BMI errors in predicting percent body fat by up to 10%
Estimates of body fat using BMI were off by as much as 10 percent among the ethnicities tested.
BMI overestimated body fat in Blacks by 2%
BMI over-estimated body fat by 2 percent in American Blacks and 4 percent in Polynesians.
BMI underestimated body fat in other groups by up to 10%
However, BMI under-estimated body fat by 0-1 percent in Chinese, 6-8 percent in Thai’s, 7-9 percent in Indonesians and 10 percent in Ethiopians.
This difference, for example, would lower the threshold of obesity from a BMI of 30 to 27 for Thai’s, Indonesians and Ethiopians.
European Whites 4% more fat than American Whites with same BMI
Interestingly, European Whites had nearly 4 percent more body fat at a given BMI when compared to American Whites.
Depends on age and gender
The relationship between Body Mass Index (BMI) and body fat depends on age and gender.
Body fat increases with age and female gender
For a given BMI, body fat increases with age, and is higher in women than men.
This new study also shows that the relationship also depends on ethnicity.

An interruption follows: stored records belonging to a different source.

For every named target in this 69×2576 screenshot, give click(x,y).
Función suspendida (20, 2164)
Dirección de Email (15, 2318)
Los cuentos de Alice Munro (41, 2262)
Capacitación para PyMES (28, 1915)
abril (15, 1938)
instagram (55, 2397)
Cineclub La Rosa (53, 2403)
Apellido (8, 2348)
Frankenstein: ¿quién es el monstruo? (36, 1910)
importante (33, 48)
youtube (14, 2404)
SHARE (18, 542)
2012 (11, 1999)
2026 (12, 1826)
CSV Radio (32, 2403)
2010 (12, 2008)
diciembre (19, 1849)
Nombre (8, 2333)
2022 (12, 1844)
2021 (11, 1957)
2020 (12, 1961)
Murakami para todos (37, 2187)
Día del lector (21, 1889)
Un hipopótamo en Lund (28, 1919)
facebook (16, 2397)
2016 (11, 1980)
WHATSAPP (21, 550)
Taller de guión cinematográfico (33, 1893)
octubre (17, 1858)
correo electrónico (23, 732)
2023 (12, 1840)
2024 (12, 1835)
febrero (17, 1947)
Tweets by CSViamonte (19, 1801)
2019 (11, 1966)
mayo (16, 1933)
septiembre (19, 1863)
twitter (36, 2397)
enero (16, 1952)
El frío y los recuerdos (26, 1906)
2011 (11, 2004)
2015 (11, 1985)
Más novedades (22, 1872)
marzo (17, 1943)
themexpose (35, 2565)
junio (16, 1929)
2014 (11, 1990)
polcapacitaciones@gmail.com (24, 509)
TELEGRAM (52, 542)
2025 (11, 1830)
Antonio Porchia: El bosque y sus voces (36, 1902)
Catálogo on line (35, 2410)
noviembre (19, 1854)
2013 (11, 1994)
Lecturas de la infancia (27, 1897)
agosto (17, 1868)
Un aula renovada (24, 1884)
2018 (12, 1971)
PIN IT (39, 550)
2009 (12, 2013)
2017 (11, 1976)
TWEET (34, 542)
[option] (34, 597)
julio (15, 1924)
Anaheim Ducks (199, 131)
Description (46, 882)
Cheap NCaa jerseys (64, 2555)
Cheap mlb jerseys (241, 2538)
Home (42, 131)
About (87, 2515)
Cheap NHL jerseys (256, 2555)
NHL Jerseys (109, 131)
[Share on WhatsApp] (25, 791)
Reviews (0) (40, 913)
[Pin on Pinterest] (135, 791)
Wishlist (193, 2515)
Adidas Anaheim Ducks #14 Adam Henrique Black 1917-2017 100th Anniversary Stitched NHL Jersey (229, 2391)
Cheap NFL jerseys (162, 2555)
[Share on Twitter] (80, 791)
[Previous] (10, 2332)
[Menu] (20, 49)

Obesity defined as 25% fat in men, 35% fat in women
Obesity is defined as having 25 percent body fat in men and 35 percent in women corresponding to a BMI of 30 in young Caucasians.
Old studies found overweight does not necessarily mean overfat
However, studies going back as far as 1942 have found that being overweight does not necessarily correspond to an excess of body fat.
Data from 32 studies including 12,000 people
This study analyzed data from 32 studies involving of a total of 11,924 people.
Deurenberg P, Yap M, van Staveren WA. Body mass index and percent body fat: a meta analysis among different ethnic groups. International Journal of Obesity, 1998 Dec;22(12):1164-71.